- **RECORDS TO PROCESS**
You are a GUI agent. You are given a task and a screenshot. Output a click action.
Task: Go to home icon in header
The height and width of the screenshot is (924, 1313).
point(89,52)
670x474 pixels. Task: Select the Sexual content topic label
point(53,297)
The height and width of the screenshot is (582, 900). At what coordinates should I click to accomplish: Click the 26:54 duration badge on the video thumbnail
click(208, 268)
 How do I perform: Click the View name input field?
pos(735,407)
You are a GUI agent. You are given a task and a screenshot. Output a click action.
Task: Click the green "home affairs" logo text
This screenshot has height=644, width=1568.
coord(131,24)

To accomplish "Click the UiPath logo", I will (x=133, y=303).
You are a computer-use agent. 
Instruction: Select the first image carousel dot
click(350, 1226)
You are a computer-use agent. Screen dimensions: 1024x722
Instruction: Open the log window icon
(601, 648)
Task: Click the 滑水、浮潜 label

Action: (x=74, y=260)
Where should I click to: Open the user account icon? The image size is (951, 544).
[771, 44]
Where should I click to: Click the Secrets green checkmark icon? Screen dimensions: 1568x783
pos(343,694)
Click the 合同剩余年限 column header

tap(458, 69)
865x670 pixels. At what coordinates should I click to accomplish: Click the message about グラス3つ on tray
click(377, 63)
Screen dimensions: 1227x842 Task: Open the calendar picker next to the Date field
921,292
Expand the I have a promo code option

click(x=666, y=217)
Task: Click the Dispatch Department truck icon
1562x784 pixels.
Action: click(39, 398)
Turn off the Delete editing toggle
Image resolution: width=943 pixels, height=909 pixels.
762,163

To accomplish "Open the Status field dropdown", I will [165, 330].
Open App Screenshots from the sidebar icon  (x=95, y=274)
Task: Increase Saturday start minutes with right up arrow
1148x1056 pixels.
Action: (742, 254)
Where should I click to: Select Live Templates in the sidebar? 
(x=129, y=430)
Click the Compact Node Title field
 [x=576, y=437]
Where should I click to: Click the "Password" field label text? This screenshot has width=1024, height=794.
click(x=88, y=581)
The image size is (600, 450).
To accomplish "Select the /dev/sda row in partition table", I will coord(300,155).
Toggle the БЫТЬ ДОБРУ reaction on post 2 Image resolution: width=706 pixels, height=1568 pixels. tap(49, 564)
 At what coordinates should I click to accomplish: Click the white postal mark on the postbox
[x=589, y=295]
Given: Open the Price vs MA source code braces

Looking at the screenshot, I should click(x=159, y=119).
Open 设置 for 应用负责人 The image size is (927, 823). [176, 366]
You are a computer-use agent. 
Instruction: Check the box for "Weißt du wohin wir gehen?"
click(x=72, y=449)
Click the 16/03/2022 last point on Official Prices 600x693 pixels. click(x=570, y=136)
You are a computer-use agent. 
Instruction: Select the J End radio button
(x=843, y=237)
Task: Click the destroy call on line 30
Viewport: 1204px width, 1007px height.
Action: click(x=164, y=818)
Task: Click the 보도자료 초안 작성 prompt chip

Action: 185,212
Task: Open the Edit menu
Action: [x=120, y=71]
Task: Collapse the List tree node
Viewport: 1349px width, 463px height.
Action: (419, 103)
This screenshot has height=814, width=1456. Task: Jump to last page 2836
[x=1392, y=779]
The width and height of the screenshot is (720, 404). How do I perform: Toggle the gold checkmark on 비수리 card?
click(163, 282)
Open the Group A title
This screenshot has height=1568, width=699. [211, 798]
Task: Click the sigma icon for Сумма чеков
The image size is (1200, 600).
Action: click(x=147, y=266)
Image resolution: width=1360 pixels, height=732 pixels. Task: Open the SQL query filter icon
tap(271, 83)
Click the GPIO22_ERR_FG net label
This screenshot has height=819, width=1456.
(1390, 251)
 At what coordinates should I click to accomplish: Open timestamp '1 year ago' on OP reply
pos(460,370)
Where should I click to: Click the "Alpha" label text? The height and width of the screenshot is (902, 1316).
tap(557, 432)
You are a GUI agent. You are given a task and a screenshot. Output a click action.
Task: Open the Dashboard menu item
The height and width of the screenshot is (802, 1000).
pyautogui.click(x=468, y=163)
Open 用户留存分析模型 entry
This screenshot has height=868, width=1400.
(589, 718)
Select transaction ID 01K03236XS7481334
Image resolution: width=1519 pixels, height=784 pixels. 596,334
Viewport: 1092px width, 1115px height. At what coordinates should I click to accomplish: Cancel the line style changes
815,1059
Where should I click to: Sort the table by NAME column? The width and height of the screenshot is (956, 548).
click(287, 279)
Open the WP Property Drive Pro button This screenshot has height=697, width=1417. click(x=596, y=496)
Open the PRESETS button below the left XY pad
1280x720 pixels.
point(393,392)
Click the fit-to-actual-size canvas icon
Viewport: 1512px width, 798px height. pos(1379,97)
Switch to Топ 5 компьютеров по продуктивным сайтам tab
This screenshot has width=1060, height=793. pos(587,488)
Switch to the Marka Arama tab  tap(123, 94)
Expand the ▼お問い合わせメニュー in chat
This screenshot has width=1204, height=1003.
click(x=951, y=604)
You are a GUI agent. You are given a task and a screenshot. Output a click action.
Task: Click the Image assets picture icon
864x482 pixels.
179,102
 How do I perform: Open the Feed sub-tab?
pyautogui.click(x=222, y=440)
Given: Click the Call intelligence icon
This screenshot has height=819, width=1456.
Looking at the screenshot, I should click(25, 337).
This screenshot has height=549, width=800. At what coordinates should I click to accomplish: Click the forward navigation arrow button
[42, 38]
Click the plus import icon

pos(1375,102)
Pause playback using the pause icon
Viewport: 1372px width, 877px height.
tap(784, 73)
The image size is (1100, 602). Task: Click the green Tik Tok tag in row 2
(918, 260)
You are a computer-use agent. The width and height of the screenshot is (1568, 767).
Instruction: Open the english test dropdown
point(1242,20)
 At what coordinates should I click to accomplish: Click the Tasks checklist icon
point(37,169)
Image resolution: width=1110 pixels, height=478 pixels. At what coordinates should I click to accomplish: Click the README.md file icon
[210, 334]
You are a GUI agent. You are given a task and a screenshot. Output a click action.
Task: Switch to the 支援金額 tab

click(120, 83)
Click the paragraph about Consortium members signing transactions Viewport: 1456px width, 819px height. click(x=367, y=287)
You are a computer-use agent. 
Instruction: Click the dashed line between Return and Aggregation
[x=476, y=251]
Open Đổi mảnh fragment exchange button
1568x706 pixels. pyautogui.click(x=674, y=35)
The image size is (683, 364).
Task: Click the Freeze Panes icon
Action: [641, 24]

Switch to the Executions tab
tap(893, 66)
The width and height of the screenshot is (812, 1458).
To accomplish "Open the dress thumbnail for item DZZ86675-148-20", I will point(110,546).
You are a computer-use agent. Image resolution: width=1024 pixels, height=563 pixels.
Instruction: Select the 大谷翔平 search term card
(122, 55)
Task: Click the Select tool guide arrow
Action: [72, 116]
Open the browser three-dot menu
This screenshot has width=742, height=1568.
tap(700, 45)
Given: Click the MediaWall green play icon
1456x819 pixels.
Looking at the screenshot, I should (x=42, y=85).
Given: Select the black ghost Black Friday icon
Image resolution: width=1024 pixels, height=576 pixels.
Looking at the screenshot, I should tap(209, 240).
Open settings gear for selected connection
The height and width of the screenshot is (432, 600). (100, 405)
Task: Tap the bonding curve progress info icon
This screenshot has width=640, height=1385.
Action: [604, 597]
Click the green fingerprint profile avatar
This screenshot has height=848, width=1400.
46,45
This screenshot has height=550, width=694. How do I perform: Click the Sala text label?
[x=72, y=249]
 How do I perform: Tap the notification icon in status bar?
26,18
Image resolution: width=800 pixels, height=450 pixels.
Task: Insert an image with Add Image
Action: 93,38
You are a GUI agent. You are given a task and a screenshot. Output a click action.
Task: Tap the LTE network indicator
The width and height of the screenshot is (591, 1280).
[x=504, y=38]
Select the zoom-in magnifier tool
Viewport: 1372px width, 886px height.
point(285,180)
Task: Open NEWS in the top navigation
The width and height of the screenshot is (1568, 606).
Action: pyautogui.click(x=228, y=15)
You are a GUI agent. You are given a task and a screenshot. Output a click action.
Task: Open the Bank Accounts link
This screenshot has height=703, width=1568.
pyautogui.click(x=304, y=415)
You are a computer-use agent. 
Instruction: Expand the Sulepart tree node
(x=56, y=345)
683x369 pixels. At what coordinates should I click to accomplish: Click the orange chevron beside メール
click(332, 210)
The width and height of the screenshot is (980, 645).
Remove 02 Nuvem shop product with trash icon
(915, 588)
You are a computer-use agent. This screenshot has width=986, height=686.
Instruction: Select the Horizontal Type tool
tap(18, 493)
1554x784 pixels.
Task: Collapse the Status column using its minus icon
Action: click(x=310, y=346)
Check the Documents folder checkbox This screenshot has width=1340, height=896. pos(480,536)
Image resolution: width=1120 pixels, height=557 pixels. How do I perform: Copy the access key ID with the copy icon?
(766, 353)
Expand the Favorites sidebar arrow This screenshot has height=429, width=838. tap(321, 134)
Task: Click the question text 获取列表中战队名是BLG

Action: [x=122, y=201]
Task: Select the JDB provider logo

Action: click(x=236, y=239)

- **WHAT IS EXPECTED**
Count how many lines of the items above contain the string "logo" in a case-sensitive match. Give only the number.

- **EXPECTED ANSWER**
3